Everything is about communication, he stated. Simply put, nobody will give you money if they don’t like you. So build relationships, show respect, show up on time, and do all the right things. People in VC land are just like normal people — dig in and make it a priority to get to know them, because it’s a mutual relationship. If you make VCs feel like a priority, you’re a priority to them.

Looking back, Mitchell says he grew tremendously as a person and founder. Although Mitchell had no negotiation classes under his belt, he raised over three million dollars in funds. He said that in any situation, you need to be very deliberate. But also take a moment and put yourself into their shoes. Have a 5-10 minute conversation and try to truly understand their wants and needs in relation to your position.
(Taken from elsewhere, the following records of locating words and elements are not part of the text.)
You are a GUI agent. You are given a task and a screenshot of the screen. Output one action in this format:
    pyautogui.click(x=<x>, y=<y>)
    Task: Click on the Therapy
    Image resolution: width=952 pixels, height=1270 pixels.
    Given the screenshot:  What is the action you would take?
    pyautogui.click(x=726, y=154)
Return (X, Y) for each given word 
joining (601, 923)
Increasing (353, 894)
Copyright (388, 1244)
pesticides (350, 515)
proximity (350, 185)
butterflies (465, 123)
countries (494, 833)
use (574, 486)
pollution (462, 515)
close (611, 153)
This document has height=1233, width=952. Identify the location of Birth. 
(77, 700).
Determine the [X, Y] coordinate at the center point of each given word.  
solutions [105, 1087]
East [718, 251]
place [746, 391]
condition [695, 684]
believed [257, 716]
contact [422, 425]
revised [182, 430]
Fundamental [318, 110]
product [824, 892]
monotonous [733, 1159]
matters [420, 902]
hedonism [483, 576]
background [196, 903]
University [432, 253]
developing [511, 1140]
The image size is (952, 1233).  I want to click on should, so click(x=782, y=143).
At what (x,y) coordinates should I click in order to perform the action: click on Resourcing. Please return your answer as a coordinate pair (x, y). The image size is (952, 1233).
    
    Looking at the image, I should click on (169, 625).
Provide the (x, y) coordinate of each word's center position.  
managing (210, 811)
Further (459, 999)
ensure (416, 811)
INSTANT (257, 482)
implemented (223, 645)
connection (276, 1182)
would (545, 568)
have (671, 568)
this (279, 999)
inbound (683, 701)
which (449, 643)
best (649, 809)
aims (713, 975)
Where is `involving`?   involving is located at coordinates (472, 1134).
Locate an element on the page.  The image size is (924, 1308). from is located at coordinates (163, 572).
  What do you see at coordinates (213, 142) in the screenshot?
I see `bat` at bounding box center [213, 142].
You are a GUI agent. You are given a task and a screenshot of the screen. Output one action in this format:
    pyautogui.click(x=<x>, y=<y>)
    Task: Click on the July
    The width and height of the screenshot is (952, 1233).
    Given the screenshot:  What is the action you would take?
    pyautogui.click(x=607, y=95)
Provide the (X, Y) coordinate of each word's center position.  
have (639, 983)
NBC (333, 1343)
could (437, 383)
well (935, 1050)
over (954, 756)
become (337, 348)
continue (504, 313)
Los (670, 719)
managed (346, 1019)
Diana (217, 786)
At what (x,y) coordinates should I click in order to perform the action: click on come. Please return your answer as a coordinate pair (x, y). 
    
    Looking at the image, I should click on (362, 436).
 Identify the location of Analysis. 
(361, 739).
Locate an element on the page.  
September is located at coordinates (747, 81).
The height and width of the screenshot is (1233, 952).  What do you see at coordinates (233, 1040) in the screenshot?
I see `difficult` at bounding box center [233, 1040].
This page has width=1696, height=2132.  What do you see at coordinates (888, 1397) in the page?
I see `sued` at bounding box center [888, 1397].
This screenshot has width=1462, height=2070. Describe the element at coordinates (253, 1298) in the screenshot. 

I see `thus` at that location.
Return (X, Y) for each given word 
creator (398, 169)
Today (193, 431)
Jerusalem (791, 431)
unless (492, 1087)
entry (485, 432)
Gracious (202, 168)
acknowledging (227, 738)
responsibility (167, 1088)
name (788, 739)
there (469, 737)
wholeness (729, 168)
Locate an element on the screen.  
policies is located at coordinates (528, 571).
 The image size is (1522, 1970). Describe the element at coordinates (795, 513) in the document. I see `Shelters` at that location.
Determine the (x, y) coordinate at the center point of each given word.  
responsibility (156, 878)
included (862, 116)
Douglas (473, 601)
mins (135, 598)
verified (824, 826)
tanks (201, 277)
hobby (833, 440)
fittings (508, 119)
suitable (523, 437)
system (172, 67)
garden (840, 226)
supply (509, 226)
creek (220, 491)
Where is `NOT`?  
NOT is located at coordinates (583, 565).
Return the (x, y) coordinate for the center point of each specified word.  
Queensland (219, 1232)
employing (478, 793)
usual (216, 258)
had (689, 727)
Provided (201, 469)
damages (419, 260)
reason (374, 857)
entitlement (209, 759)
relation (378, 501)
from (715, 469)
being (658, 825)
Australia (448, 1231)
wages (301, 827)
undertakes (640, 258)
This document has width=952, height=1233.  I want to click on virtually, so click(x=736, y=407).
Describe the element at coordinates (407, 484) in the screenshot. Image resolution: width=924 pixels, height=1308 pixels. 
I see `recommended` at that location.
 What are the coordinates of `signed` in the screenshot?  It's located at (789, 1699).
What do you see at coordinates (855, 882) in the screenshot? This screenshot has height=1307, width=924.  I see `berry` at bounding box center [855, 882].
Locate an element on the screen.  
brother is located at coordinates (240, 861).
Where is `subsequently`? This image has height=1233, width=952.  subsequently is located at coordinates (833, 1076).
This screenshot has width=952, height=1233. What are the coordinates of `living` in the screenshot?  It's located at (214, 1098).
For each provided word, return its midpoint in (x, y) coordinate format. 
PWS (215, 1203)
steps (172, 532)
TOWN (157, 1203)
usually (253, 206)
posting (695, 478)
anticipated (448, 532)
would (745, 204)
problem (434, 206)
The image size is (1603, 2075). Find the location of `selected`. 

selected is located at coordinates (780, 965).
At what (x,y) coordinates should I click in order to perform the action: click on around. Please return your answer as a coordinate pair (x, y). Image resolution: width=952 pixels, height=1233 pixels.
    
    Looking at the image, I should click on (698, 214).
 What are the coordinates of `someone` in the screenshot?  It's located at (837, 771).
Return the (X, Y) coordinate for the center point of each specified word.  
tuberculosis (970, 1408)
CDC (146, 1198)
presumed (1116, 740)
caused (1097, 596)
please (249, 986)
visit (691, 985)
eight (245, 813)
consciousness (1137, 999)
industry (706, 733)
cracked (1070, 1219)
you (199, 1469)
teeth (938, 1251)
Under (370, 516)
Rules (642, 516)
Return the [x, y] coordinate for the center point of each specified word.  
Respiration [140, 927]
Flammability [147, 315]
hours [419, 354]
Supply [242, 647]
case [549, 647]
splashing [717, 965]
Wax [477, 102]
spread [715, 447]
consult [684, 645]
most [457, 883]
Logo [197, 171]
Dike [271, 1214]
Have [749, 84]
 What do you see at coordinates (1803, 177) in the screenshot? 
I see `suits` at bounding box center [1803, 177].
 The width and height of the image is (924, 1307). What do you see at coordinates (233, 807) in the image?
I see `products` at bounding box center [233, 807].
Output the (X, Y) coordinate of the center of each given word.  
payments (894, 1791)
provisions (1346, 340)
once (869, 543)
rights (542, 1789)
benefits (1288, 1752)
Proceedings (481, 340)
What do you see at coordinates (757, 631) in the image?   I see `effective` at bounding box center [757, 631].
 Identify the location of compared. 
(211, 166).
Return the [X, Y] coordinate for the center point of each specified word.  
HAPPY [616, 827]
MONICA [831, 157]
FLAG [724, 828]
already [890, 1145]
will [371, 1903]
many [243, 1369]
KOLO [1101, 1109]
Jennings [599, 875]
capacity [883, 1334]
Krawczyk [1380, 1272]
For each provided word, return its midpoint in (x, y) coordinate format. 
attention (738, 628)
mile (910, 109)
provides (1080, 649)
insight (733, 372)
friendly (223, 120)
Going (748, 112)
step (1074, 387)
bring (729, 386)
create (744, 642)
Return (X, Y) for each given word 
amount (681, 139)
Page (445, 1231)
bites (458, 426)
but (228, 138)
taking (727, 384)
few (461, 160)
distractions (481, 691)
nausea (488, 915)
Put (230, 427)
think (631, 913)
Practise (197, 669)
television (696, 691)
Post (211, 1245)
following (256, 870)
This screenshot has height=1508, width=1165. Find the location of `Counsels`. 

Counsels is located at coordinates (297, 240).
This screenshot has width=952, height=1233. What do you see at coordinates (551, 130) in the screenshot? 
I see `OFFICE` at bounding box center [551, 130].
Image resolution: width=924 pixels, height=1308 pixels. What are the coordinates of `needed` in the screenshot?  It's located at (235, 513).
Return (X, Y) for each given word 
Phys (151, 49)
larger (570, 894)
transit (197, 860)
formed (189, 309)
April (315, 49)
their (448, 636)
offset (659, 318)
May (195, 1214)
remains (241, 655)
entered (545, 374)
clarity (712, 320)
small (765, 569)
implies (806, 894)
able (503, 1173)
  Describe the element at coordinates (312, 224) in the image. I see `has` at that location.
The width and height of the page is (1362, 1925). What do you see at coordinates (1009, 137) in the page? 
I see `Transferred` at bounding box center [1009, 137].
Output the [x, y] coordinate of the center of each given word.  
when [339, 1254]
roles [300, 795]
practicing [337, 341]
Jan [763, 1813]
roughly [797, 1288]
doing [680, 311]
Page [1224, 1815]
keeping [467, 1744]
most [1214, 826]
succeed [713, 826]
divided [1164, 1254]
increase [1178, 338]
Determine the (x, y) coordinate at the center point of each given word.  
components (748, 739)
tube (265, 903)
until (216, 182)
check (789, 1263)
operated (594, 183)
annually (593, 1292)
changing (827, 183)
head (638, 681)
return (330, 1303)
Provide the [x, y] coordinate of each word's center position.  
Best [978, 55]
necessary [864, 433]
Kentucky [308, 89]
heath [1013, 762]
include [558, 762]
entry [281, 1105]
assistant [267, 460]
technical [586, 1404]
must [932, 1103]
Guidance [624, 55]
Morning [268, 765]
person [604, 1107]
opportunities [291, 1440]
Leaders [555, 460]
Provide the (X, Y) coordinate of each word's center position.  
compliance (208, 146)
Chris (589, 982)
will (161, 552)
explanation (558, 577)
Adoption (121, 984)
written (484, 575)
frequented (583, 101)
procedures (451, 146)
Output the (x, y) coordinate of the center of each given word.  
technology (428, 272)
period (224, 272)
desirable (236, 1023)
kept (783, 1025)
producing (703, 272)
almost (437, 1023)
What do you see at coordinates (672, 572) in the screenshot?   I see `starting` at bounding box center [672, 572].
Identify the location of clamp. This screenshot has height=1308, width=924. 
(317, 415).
Mitchell shared with the audience a moment when he had to negotiate a sum of $500,000. About three-quarters into the funding timeline, a Synota investor recommended negotiating hard with another VC. The Synota investor broke down the position for Austin, and he was left with a task: Call someone who’s been in the VC world his entire life, someone who Austin needed a half-a-million dollar check from, and tell him “hell no” followed by a counteroffer. Austin recognized that he didn’t feel good. He shared that at any stage, you’ll have that imposter syndrome, a dreadful thought that you’re just lucky to be there and nothing more. People are lucky, but you also deserve to be there, and how you reconcile with those two things is essential, Austin emphasized. In the end, the VC called him back in 30 minutes and agreed to Austin’s terms.

Finally, dream big. There is no reward through the startup process by being anything less than bold, Mitchell told listeners. He took inspiration from one of Synota’s lead investors, who always pushed the team to think more boldly. The team could see all the next steps and “what if” questions in their journey, so the investor told them to do and say just that. From the lead investor, to Mitchell, and to the next big entrepreneur, know that you’re trying to change the world; don’t discount yourself or the vision.

“You guys might forget about me, or [you] can say 'you knew me [back] when [I wasn’t big yet,]’” Mitchell said. If he can brave an intimidating VC, quit his quantitative analysis job when the market looked grim, and still stand to tell the tale, I look forward to telling everyone that I had the chance to speak with him way back when.